J’ai été assez surprise, car je n’étais pas nécessairement favorite. Je ne souffre pas d’un manque de reconnaissance, mais cela a été très touchant de recevoir le prix de la part de la France. Je suis née au Maroc, je vis en Suisse depuis quelques années, mais j’ai passé une grande partie de ma vie ici.
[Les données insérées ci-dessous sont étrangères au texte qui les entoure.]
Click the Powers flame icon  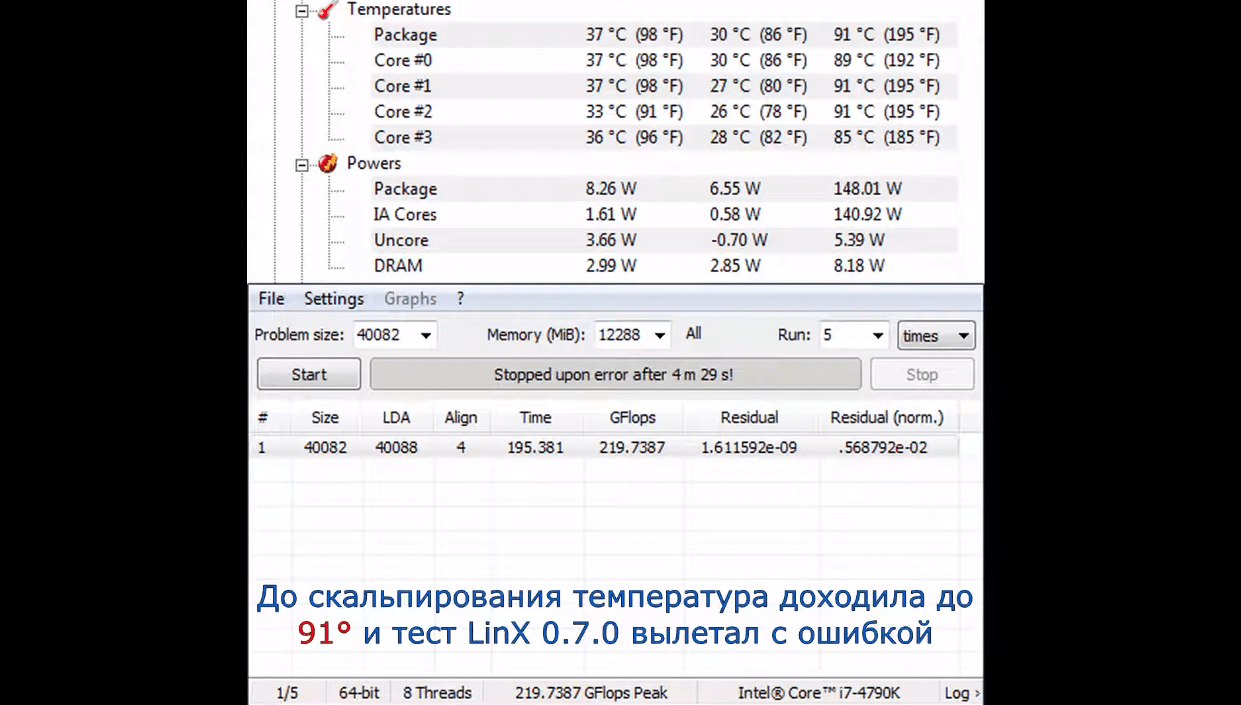327,164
Par ailleurs, je viens juste d’avoir quarante ans (c’est un âge important !), et le Centre Pompidou, qui a été pensé dans un rapport au populaire, est assez emblématique, tout comme ce prix… Et puis la première chose à laquelle j’ai pensé ensuite, fut : que faire pour cet Espace 315 ? Les collectionneurs [le prix Marcel Duchamp est décerné par l’Adiaf, association de collectionneurs, ndlr] m’ont donné une distinction et un lieu, et j’ai eu le sentiment qu’il fallait que je leur rende quelque chose, à travers ces objets. Ça doit être mon côté marocain : on me donne quelque chose, je pense tout de suite au retour que je dois faire ! Je voulais donc faire une œuvre environnementale, qui donne des choses à voir, et donner un peu plus de moi-même.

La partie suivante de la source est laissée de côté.